De fait, peu d’airs jalonnaient le concert. Claudia Riccitelli, qui possède une voix de grande expressivité au riche médium, avait choisi de chanter l’air iconique “Suicidio!” du 4e acte de La Gioconda de Ponchielli, un air d’une extrême difficulté, car on y passe dans une même phrase des notes très graves à d’autres très aiguës. Relever ce défi n’est pas toujours aisé.
De son côté, Martin Muehle a penché pour des airs qu’il chante souvent sur scène: “Donna non vidi mai” de Manon Lescaut et “Come un bel dì di maggio” d’Andrea Chénier. Sa voix claire et puissante, bien projetée, aux aigus solaires d’une grande aisance en fait un interprète idéal pour les rôles véristes de ténor.
Mais, de toute évidence, les deux interprètes avaient concocté pour cette soirée un programme structuré autour de trois célèbres duos d’opéra: “Mario! Mario! Mario ! Son qui” de Tosca, “E ben altro il mio sogno” de Il Tabarro et “Tu qui, Santuzza!” de Cavalleria Rusticana.

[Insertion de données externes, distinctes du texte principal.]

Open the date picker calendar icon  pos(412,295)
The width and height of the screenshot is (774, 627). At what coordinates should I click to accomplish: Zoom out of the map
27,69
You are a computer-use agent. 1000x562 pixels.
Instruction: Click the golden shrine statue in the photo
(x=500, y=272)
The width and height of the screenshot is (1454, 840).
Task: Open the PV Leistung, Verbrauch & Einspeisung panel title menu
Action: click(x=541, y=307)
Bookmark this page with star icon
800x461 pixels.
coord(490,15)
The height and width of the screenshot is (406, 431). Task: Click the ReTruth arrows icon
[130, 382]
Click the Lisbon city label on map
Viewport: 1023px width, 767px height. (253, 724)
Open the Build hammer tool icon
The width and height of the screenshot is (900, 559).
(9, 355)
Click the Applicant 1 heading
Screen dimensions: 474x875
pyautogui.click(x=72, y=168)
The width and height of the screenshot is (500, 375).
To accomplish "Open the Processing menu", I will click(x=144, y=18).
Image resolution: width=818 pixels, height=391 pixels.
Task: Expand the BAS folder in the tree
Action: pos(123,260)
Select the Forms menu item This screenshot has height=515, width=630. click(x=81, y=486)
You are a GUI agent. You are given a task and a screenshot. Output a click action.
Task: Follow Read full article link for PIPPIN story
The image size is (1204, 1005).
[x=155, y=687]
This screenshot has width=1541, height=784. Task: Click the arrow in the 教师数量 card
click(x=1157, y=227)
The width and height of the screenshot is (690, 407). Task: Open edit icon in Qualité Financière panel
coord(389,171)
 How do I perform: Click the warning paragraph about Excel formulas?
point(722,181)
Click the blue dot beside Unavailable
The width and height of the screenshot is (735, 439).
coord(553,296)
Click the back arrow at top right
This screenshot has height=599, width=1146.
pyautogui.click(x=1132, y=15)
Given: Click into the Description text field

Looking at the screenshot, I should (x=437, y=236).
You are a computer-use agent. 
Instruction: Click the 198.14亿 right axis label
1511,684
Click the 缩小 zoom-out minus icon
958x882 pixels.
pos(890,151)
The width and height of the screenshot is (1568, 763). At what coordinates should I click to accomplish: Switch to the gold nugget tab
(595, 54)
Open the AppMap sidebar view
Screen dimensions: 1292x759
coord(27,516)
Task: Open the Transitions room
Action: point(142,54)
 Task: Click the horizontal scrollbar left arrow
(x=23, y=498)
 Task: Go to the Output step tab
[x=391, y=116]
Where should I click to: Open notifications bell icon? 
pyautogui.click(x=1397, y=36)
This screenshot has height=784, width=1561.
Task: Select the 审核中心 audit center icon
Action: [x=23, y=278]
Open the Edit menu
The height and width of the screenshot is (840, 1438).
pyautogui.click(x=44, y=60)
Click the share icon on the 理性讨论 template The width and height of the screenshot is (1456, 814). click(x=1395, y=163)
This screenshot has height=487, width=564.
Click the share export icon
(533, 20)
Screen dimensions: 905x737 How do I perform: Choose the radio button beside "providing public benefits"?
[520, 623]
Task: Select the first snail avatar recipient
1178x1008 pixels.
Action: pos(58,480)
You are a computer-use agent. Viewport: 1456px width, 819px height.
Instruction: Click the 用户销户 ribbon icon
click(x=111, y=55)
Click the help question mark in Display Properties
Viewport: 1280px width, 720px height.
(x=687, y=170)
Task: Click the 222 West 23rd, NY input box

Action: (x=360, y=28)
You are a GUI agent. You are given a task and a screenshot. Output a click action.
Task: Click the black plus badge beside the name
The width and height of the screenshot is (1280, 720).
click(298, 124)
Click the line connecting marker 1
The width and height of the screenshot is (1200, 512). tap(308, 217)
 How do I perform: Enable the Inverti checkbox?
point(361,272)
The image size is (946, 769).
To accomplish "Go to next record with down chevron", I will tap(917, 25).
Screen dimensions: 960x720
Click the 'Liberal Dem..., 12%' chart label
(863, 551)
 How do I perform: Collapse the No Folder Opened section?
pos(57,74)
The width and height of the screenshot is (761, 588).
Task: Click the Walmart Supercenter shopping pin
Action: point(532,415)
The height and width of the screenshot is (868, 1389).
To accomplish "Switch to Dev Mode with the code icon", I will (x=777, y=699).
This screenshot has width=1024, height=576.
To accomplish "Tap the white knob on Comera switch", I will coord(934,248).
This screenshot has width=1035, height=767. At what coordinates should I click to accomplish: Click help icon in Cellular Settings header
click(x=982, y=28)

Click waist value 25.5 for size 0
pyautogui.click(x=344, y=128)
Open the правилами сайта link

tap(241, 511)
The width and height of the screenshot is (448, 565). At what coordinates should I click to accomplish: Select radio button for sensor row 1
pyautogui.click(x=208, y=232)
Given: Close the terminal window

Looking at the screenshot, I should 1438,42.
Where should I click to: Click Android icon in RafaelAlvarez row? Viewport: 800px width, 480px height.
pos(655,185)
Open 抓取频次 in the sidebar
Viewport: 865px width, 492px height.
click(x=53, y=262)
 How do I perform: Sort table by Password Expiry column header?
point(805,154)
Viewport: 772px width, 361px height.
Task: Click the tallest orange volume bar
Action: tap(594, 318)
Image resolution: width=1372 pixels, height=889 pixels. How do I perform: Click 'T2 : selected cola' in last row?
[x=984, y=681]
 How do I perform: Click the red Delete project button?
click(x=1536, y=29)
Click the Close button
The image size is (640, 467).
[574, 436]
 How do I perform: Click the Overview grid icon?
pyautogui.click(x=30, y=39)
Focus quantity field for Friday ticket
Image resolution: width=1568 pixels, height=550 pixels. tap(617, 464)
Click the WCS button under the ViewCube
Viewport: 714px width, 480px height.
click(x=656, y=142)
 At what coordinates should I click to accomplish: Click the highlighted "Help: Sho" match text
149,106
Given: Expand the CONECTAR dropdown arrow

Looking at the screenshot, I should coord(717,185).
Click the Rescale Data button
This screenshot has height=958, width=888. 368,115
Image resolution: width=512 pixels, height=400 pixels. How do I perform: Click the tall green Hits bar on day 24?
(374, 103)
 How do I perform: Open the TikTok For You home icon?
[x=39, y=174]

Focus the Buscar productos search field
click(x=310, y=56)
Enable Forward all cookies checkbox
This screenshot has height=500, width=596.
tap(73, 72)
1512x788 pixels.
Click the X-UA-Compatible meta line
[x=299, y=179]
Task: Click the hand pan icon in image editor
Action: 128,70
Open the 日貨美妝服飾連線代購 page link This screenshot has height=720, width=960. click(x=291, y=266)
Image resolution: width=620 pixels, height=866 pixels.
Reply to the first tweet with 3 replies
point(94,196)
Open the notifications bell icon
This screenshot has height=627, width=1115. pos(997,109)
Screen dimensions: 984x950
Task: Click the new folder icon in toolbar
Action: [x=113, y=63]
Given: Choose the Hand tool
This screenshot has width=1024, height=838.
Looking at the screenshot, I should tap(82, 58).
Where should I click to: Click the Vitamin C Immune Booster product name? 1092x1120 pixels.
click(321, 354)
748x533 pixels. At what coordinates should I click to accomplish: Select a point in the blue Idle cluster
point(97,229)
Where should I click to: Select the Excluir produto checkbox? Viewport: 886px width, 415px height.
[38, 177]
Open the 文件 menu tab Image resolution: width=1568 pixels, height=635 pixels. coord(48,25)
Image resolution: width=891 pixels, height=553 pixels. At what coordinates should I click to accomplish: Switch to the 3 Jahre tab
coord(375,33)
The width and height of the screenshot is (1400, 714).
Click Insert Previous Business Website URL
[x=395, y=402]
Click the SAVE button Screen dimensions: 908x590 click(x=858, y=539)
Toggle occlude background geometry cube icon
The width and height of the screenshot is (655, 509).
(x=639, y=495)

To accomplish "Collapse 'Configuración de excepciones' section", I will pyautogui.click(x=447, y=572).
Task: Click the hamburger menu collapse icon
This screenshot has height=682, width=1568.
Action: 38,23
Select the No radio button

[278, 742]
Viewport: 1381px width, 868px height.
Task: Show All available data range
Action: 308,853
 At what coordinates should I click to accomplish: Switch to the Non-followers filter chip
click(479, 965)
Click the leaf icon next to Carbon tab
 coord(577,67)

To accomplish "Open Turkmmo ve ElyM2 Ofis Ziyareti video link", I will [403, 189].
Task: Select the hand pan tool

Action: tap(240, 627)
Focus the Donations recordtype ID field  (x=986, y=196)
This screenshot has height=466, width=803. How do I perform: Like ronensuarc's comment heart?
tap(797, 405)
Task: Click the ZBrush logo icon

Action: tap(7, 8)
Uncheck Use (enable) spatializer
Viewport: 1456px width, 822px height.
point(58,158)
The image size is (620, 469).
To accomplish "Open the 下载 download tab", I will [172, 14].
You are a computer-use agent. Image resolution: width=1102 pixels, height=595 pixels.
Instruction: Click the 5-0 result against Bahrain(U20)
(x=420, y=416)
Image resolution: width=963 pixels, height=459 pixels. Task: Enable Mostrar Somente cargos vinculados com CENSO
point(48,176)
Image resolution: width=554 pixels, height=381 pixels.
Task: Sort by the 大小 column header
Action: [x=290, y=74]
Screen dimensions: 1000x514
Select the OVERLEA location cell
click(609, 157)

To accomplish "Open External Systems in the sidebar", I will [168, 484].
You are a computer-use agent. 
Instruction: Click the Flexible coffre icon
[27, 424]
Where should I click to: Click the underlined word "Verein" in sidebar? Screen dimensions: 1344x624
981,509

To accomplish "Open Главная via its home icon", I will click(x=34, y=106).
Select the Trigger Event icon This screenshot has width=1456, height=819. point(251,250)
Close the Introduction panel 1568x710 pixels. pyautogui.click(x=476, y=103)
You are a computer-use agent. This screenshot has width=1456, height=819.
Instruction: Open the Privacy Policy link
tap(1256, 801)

Dans ces duos d’amour et de désamour, l’alchimie entre les deux solistes s’est traduite tantôt par un chant plein d’émotion, tantôt par une forte intensité dramatique, soulignés par une gestuelle toute en finesse. L’affrontement entre Santuzza et Turiddu a été notamment un des meilleurs moments lyriques de la soirée. Ce n’est pas pour nous étonner puisque ce sont des rôles qu’ils connaissent bien tous les deux.
Pour accompagner le couple Muehle – Riccitelli, l’OSPA avait invité le chef italien Alessandro Sangiorgi. Attentif aux chanteurs, il a su tirer le meilleur des bons musiciens dont il assurait la direction. Et dans les pages orchestrales, sous sa baguette précise et expressive, l’orchestre a déployé un son généreux, romantique et puissant dans l’Ouverture de Die Meistersingers von Nürnberg, intense et inspiré dans l’Intermezzo du 3e acte de Manon Lescaut, lyrique et passionné dans celui de Cavalleria Rusticana.

Pour le bis Martin Muelhe a choisi un sommet du répertoire : l’air “E lucevan le stelle” de Tosca. Accueilli par les applaudissements serrés du public debout, qui ne voulait pas partir sans écouter encore une fois les artistes invités, le couple de chanteurs a repris la deuxième partie du duo de Cavalleria Rusticana pour clôturer le gala en beauté.